Roanne, dans la Loire, un peu moins de 40.000 habitants et dans ses rues plus de 150 migrants, sans papiers et sans horizon. Par eux, un couple kosovar vit avec ses enfants chez une militante locale. Alors que leur demande d’asile a été refusée, et parce qu’on ne leur a pas notifié une Obligation de Quitter le Territoire Français (OQTF), ils sont restés.
Ils ne sont que 5% à repartir. Selon un rapport rendu jeudi à Manuel Valls par les députés Valérie Létard (UMP) et Jean-Louis Touraine (PS), ils sont nombreux dans cette situation. “Le constat fait sur le terrain est qu’une grande majorité des étrangers en situation irrégulière issus de la procédure d’asile continuent à se maintenir sur le territoire’, note-t-il.

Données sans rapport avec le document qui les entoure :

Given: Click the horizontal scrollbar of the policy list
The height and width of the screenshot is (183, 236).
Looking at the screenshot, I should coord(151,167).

Sur les 7.000 migrants déboutés de leur demande d’asile en 2012, ils ne sont d’ailleurs que 426 à avoir accepté le dispositif de retour volontaire dans leur pays. Les autres sont censés quitter le territoire, mais beaucoup retournent en réalité à la rue.
Arrivés en 2010... Le couple kosovar est arrivé il y a plus trois ans à Roanne. A l’époque, il n’ont pas encore d’enfants. Lors de l’hiver 2010, particulièrement rude, ils sont accueillis dans le cadre de l’hébergement d’urgence. Cette année-là, de nombreux migrants arrivent comme eux dans la sous-préfecture de la Loire.

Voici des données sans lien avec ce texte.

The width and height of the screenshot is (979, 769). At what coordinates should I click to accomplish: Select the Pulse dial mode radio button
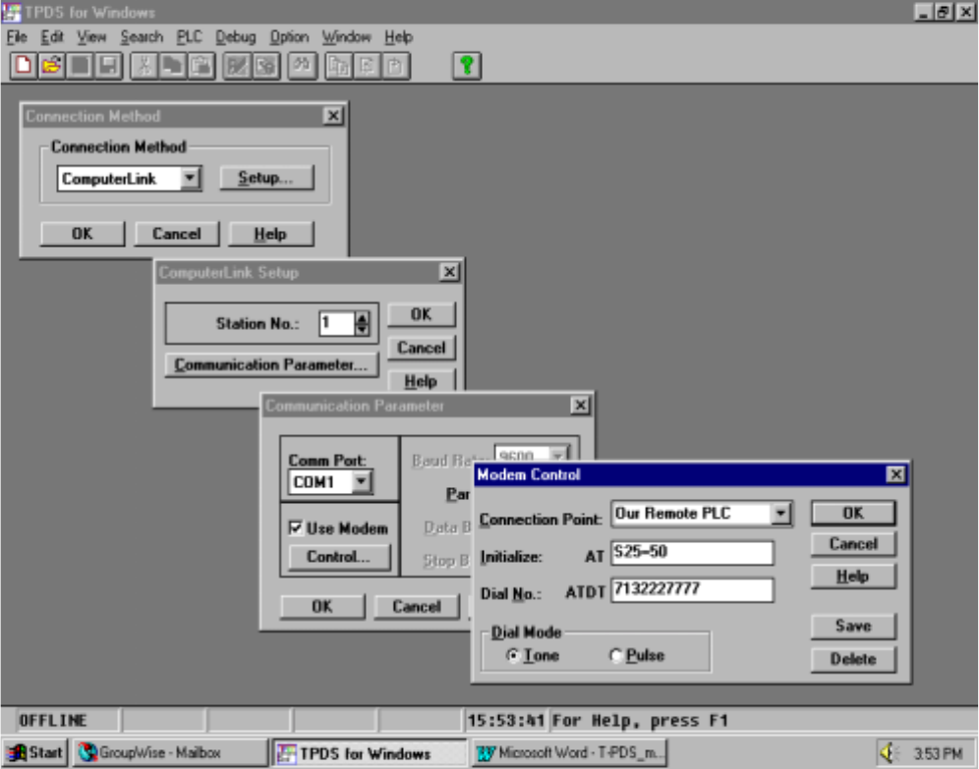tap(616, 656)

A cette période, ils commencent les procédures de demande d’asile grâce au centre d’accueil de la ville et des associations. “C’est à ce moment là qu’on a commencé à se lier d’amitié”, confie Marie-Claude, une militante locale d’Emmaüs.
… Déboutés après trois ans. Finalement, comme pour beaucoup, la demande du couple est rejetée. En 2012, sur l’ensemble des requêtes, un peu plus d’une demande sur cinq a été accepté. Après presque trois années de procédures, le couple de Roanne, qui désormais a un enfant et en attend un autre, doit quitter son hébergement.
Le 18 août 2013, la famille est renvoyée à la rue. Son salut, elle le doit finalement à Marie-Claude. “Une semaine avant, le gynécologue avait dit à la mère qu’il fallait qu’elle se repose, détaille la militante. Pour moi, ça a été le déclencheur”. Depuis ce jour, elle les accueille chez elle.
Ce geste, elle n’aurait jamais envisagé le faire avant. “C’est sûr que c’est à l’Etat de loger une famille comme ça, mais je me suis dit qu’en tant que citoyenne, je ne pouvais pas laisser un enfant à la rue”, conclut-elle. Finalement, début début septembre, la famille s’est à nouveau agrandie avec l’arrivée d’un deuxième enfant.
Un cas parmi tant d’autres. Les migrants n’ont néanmoins pas la chance d’être reçus chez des militants dévoués. Selon le rapport rendu jeudi, parmi les déboutés qui restent en France, 52% sont reçus grâce au 115, le service d’hébergement d’urgence.
Le dispositif étant déjà à la limite de ces capacités, une partie des demandeurs déboutés restent dans les Centres d’Accueil des Demandeurs d’Asile alors qu’ils devraient en sortir. Au troisième trimestre 2013, 34% des personnes en CADA étaient ainsi des demandeurs déboutés.
Des solutions limitées. Cette situation vient s’ajouter à la problématique générale du droit d’asile en France. Entre 2007 et 2012, le nombre de demandeurs a augmenté de 70%, et il devrait atteindre 68.000 en 2013. Engorgement des places d’accueil, temps de gestion des dossiers à rallonge, budget de l’aide aux demandeurs qui explose, le système français en est arrivé à un seuil critique.
Manuel Valls prévoit de réformer le droit d’asile en 2014 pour assainir la situation. Le ministre de l’Intérieur pense notamment à créer des quotas régionaux de demandeurs d’asile afin de mieux les répartir sur le territoire. D’ici là, seules 4.000 nouvelles places en CADA seront mises en place.
Eric Ciotti, député UMP des Bouches-du-Rhône, a également rendu récemment un rapport sur le sujet. Pour lui, la solution doit être radicale. Il propose que chaque décision de déboutement ait valeur d’Obligation de Quitter le Territoire Français et aboutisse sans délai à une expulsion.